═════ INPUT RECORDS

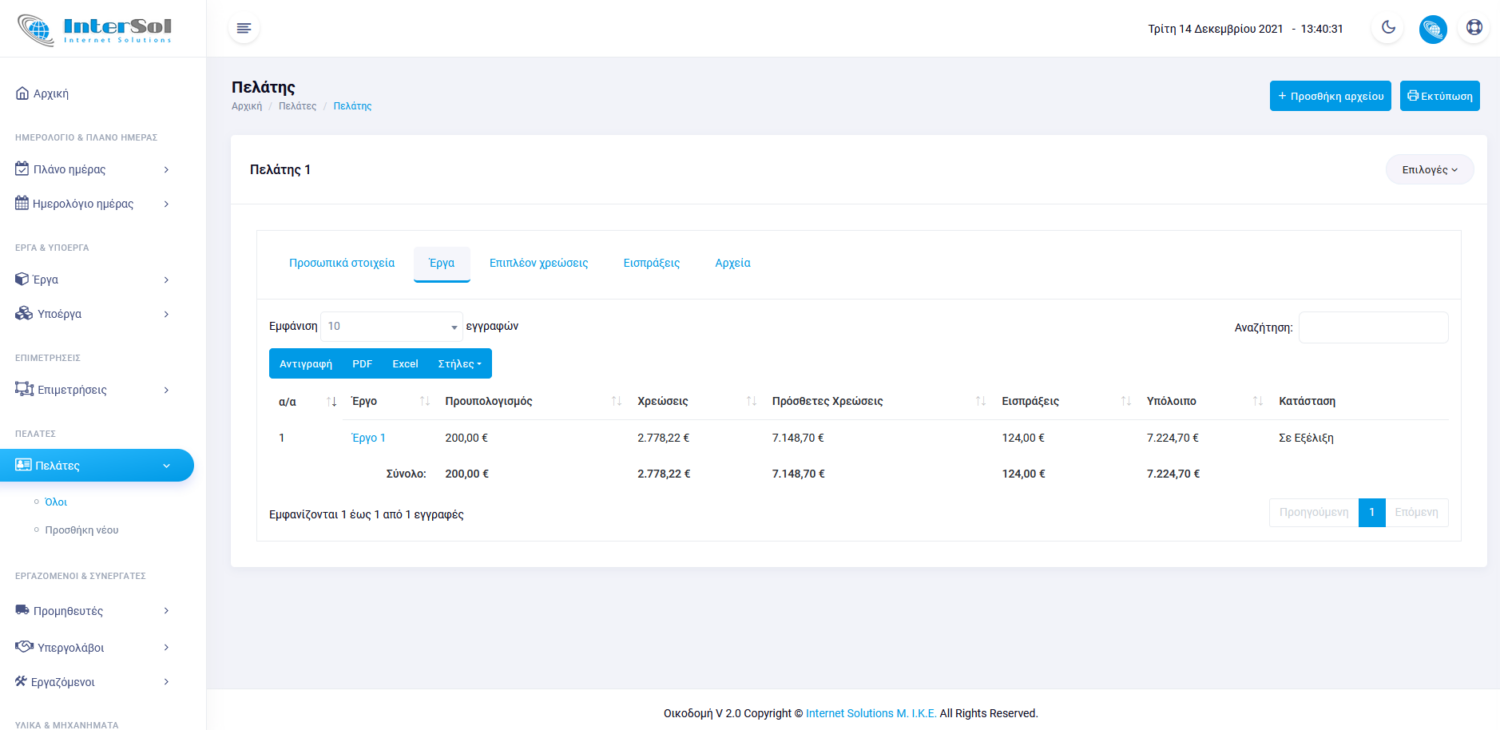
Task: Open the Έργο 1 link in table
Action: pos(368,438)
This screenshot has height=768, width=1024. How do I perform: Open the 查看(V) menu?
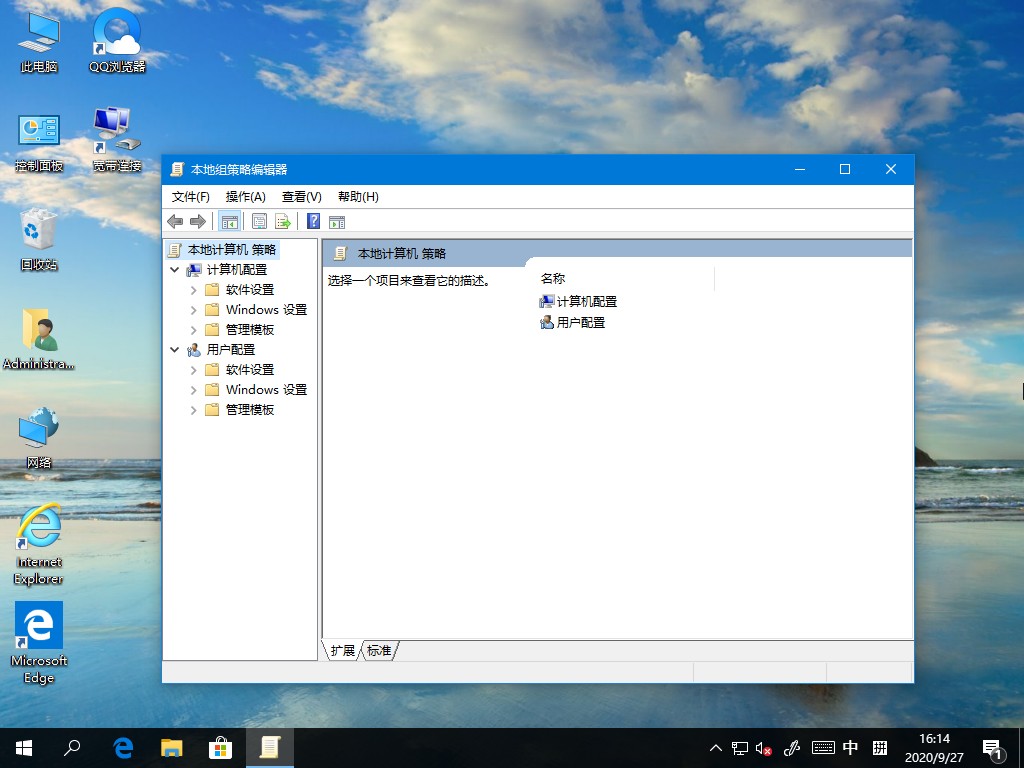tap(299, 196)
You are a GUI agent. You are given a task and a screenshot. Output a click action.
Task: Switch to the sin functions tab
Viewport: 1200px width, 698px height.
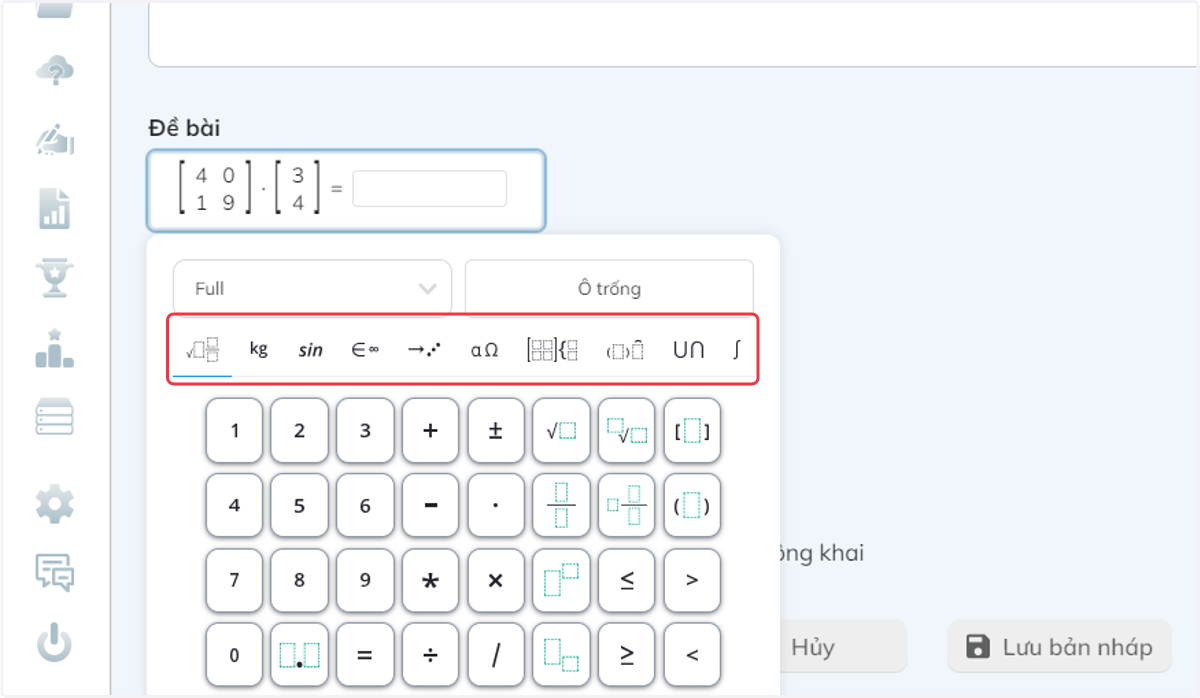click(311, 350)
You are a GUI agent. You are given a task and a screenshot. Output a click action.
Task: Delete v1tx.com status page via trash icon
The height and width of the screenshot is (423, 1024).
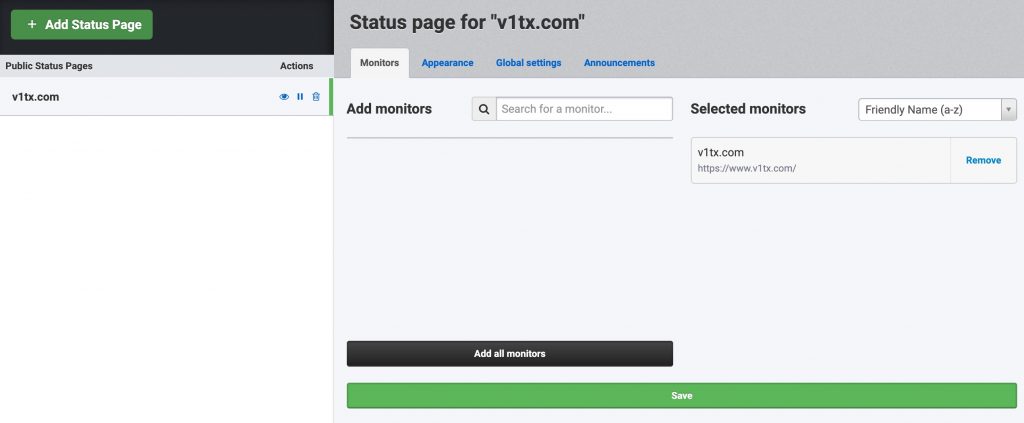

══════════

> _ACTIVITY_
Copy exactly, and copy only, the lines from the one bearing "This screenshot has" through the closing line of the material, with both ends kept and pictures removed.

> _RESULT BELOW_
This screenshot has height=768, width=1024. How do I perform: Open the 查看(V) menu?
tap(299, 196)
You are a GUI agent. You are given a task and a screenshot. Output a click action.
Task: Switch to the sin functions tab
Viewport: 1200px width, 698px height.
click(311, 350)
You are a GUI agent. You are given a task and a screenshot. Output a click action.
Task: Delete v1tx.com status page via trash icon
The height and width of the screenshot is (423, 1024).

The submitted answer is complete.